The Shire of Mornington was a local government area about 50 km south of Melbourne, the state capital of Victoria, Australia, encompassing the western extremity of the Mornington Peninsula. The shire covered an area of 90.65 km2 immediately to the south of Frankston, and existed from 1860 until 1994.

==History==

The Mount Eliza Road District (centred on Frankston) was created on 6 November 1860, and became a shire on 24 November 1871. On 31 May 1893, it was renamed the Shire of Frankston and Hastings, while its western riding was severed and named New Mornington, to avoid confusion with the previous entity. On 19 January 1894, it was renamed the Shire of Mornington.

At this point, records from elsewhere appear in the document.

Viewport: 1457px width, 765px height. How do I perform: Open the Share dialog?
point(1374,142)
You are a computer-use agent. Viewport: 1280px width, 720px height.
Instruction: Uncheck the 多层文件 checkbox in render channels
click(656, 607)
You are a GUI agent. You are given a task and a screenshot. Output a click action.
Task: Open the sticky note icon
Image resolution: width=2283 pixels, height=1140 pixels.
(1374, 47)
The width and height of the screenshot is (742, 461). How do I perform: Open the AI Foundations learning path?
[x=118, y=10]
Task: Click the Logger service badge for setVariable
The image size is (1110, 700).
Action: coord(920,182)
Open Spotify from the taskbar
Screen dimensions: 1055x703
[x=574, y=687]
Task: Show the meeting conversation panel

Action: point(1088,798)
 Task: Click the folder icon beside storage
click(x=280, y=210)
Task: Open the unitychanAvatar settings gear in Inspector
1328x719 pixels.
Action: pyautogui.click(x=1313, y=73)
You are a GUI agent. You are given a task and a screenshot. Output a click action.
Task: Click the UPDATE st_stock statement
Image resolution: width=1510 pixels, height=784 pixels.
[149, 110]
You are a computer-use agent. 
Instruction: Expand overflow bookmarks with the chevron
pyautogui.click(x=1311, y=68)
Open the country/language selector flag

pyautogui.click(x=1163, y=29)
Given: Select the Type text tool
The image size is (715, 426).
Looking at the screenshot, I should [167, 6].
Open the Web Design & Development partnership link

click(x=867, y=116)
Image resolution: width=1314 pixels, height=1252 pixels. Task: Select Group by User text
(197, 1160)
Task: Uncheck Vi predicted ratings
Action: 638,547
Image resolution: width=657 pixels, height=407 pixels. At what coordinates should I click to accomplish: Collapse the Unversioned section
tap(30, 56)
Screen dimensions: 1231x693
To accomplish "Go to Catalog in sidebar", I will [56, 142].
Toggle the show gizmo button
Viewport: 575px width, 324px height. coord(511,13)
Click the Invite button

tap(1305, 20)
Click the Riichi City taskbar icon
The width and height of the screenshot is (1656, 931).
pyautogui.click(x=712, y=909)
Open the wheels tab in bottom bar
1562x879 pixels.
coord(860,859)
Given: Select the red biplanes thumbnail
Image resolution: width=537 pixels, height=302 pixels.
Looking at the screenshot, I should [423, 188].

On 15 December 1994, the Shire of Mornington was abolished, and along with the Shires of Shire of Flinders and Hastings, and parts of the City of Frankston, was merged into the newly created Shire of Mornington Peninsula. The Age reported in July 1994 that the result had been supported by Hastings and Mornington councils from the beginning, but opposed by Flinders, which wanted to merge with the southern coastal section of Hastings.

Council formerly met at the Shire Hall, at Queen Street and Vancouver Street, Mornington. The facility is used today as a civic centre and library by the Shire of Mornington Peninsula.

==Wards==

The Shire of Mornington was divided into four ridings, each of which elected three councillors:
- Mornington North Riding
- Mornington South Riding
- Mount Eliza Riding
- Mount Martha Riding

==Suburbs and localities==
- Moorooduc (shared with the Shire of Hastings)
- Mornington*
- Mount Eliza (shared with the City of Frankston)
- Mount Martha

- Council seat.

==Population==

| Year | Population |
|---|---|
| 1954 | 5,793 |
| 1958 | 7,540* |
| 1961 | 7,819 |
| 1966 | 10,214 |
| 1971 | 14,289 |
| 1976 | 20,206 |
| 1981 | 23,512 |
| 1986 | 27,397 |
| 1991 | 29,958 |

- Estimate in the 1958 Victorian Year Book.